The timeline of network representation learning

5 Application

Because of the universality of the embedding vectors, network embedding technology can be applied to many fields and tasks by using the off-the-shelf machine learning method. Especially, with the rapid development of GNN, the application of GNN in many fields is in the ascendant. In this review, we introduce the classic and the latest applications in a more comprehensive way, i.e., node classification (Sect. 5.1), node clustering (Sect. 5.2), link prediction (Sect. 5.3), visualization (Sect. 5.4), recommendation (Sect. 5.5), graph classification (Sect. 5.6), application in knowledge graph (Sect. 5.7) and extra application scenarios (Sect. 5.8).

5.1 Node classification

Node classification is a very important issue in domain of graph mining and has a great theoretical significance and application value [176, 177]. Node classification aims to predict unlabeled nodes by training the samples of labeled nodes, which is the most widely used task of node embedding. After obtaining the vector representation of nodes, many off-the-shelf machine learning methods and packages (such as SVM [35, 37,38,39], logistic regression [27, 32,33,34, 62, 65, 178] and Liblinear package [26, 63, 179]) could be leveraged to implement the task. First, the feature vectors of the labeled nodes are used to train classification model. Then, the vectors of the unlabeled nodes are utilized as the input of the classification model, and their label categories are deduced. At the same time, there are few deep learning models using the softmax layer for classification, such as GATs [64].

5.2 Node clustering

One of the most important tasks in graph mining and network analysis is node clustering, whose target is to infer the clusters in graph based on the network structure [58]. Many practical applications can be transformed into node clustering problems, such as community detection in social networks [39]. After we learn the node features through the network embedding algorithm, we can use the off-the-shelf clustering algorithm such as K-means to achieve the node clustering task. Many works such as [34, 66, 68] have followed the above steps to verify the performance of the algorithm. In addition, in recent years, deep graph clustering method such as [99] has developed rapidly, aiming to obtain clustering-oriented node embedding in framework of deep learning.

5.3 Link prediction

Link prediction refers to the task of predicting either missing interactions or links that may appear in the future or in an evolving network. e.g., in social networks, friendship links can be missing between two users who actually know each other [180]. The basic assumption of graph embedding is that a good network representation should be able to capture and preserve rich structure and semantic information of graph, which can predict unobserved links in the graph. Therefore, the graph embedding method can further infer the graph structure. Recent work has successfully applied this approach to link prediction tasks in homogenous and heterogeneous graph [5, 25,26,27,28,29, 65, 120, 181,182,183]. For example, Node2vec [27] predicts the missing edges between two users in Facebook network, protein–protein interactions network and collaboration network. For detecting the new protein–protein interactions, Cannistraci et al. [181] offered a solution for topological link prediction by network embedding. Zitnik et al. [5] modeled polypharmacy side effects in multimodal heterogeneous networks with graph convolutional networks [60].

5.4 Visualization

Data visualization is a powerful technology for data exploration [184]. Once we obtain low-dimensional vector representation of nodes, we can use the commonly data visualization techniques (such as t-distributed stochastic neighbor embedding (t-SNE) [185] and LargeVis [186]) to visualize graph data in 2D space. Good vector representation often refers to the common thing that the nodes of the same category are close to each other in 2D space with different color.
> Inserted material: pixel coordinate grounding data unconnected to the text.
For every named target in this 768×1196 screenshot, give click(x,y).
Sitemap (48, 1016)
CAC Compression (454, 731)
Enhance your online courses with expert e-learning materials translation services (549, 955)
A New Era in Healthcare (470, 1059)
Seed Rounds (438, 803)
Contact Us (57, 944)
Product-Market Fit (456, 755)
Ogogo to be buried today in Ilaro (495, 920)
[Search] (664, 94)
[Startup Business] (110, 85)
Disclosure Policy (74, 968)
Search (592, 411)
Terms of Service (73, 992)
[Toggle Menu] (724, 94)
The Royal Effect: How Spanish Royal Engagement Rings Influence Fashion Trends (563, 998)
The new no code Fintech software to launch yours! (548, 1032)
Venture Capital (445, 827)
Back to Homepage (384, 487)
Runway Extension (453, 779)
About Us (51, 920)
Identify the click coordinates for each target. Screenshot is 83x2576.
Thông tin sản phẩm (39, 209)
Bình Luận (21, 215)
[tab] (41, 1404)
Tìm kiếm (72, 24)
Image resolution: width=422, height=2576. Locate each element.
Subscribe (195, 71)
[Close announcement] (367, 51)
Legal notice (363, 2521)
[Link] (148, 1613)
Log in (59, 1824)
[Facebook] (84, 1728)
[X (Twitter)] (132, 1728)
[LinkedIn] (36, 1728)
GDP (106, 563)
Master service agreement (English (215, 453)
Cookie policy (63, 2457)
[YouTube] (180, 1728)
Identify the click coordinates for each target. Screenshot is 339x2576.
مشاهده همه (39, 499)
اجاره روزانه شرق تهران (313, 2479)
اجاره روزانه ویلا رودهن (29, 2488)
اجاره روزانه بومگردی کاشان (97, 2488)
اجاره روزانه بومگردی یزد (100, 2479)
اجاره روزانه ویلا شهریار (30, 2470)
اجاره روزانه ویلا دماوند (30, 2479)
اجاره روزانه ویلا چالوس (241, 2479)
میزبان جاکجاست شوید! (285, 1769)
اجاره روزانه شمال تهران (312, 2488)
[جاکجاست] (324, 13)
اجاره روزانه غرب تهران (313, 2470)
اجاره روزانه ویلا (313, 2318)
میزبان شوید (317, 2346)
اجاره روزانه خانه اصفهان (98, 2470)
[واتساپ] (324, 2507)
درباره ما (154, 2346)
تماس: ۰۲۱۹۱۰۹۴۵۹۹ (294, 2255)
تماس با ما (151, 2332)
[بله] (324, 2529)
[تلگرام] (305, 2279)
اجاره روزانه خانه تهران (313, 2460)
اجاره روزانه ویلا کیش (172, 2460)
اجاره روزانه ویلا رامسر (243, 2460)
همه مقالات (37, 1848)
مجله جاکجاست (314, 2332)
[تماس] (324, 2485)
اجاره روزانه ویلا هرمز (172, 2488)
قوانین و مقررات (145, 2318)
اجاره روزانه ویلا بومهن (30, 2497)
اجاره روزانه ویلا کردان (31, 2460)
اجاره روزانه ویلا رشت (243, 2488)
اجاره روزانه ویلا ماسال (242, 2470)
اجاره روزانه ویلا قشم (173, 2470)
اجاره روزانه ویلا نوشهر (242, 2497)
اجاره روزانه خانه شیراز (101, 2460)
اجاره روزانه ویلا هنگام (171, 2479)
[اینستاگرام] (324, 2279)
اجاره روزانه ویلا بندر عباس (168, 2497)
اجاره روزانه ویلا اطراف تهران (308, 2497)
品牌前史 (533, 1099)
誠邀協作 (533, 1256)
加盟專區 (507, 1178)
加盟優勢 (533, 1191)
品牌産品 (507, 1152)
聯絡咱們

Some recent work has applied to this task [26, 33, 34, 36, 38, 43, 63], which can be used to visually reflect the data representation.

5.5 Recommendation

Recommender systems have been playing an increasingly important role in various online services [187]. The conventional recommendation methods can be mainly divided into content-based recommendation [188] and collaborative filtering based recommendation [189]. Additionally, it is worth noting that network embedding has been successfully applied to the recommendation in a new light, such as [25, 29, 65, 173]. For example, for incorporating various kinds of auxiliary data in the view of HIN, Shi et al. [173] modeled and utilized these heterogeneous and complex information in recommender systems.

5.6 Graph classification

Graphs are powerful structures that can be used to model almost any kind of data, such as social network [190]. An instinctive application of whole graph embedding is graph classification. Graph classification assigns a class label to a whole graph. It has a wide range of applications in bioinformatics, chemistry, drug design and other fields, such as [61, 110, 111, 118, 191,192,193,194,195,196].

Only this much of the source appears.